**What you will do**
For the material below, output exactly the span from the line with "Click the National Delegates column header" to the line with "This screenshot has width=611, height=569.", including both, and nothing besides.

Top of Provided records

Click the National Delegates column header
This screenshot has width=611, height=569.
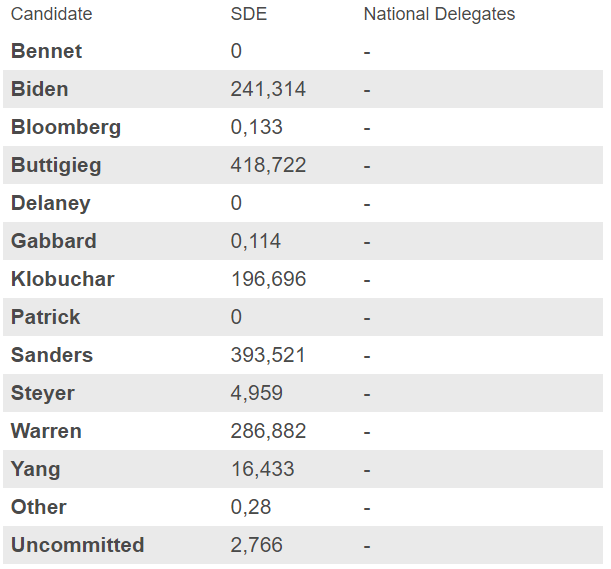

Bottom of Provided records
Top of Provided records

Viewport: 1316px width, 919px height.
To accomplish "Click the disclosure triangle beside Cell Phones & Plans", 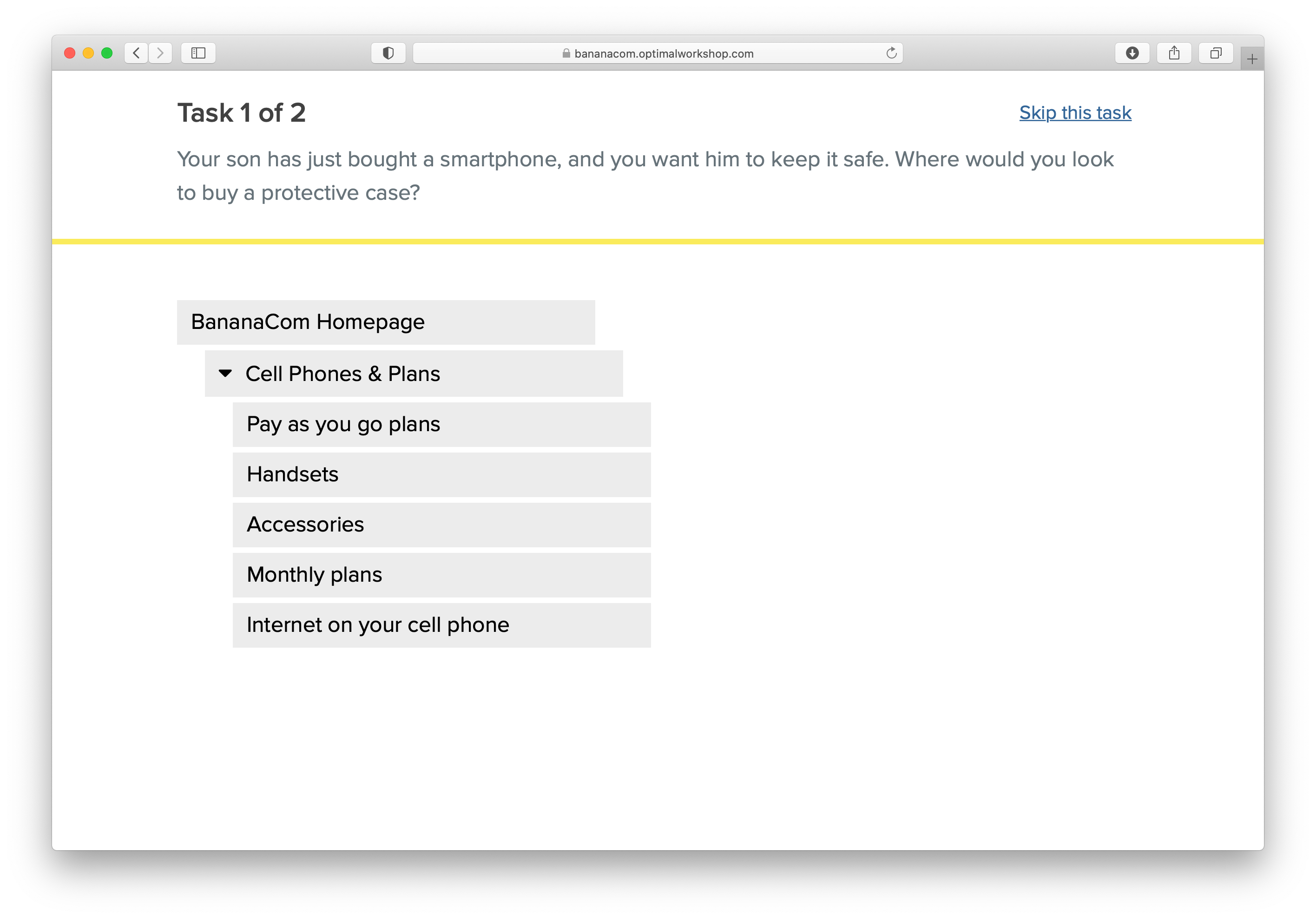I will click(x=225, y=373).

Bottom of Provided records
Top of Provided records

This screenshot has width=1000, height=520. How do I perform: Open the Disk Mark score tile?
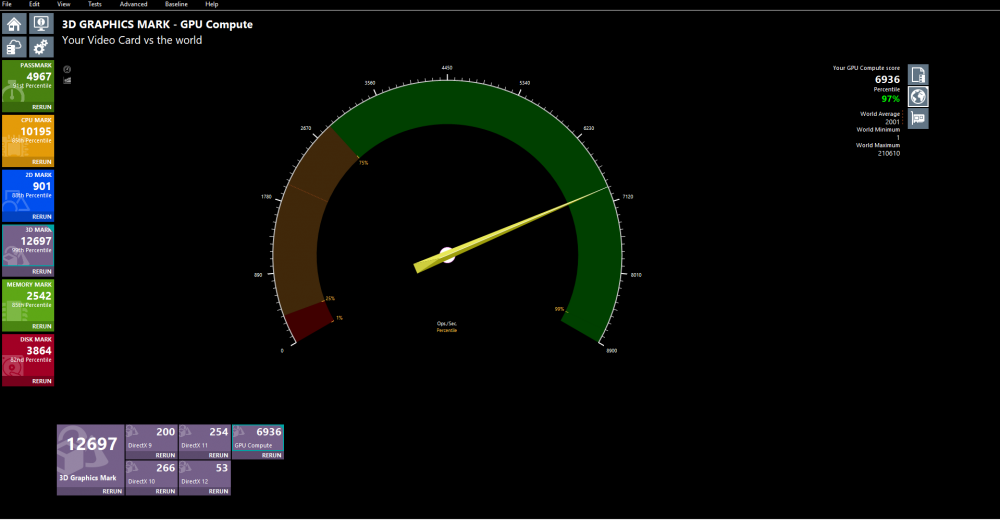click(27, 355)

Bottom of Provided records

**Your response**
Click the National Delegates column header
This screenshot has width=611, height=569.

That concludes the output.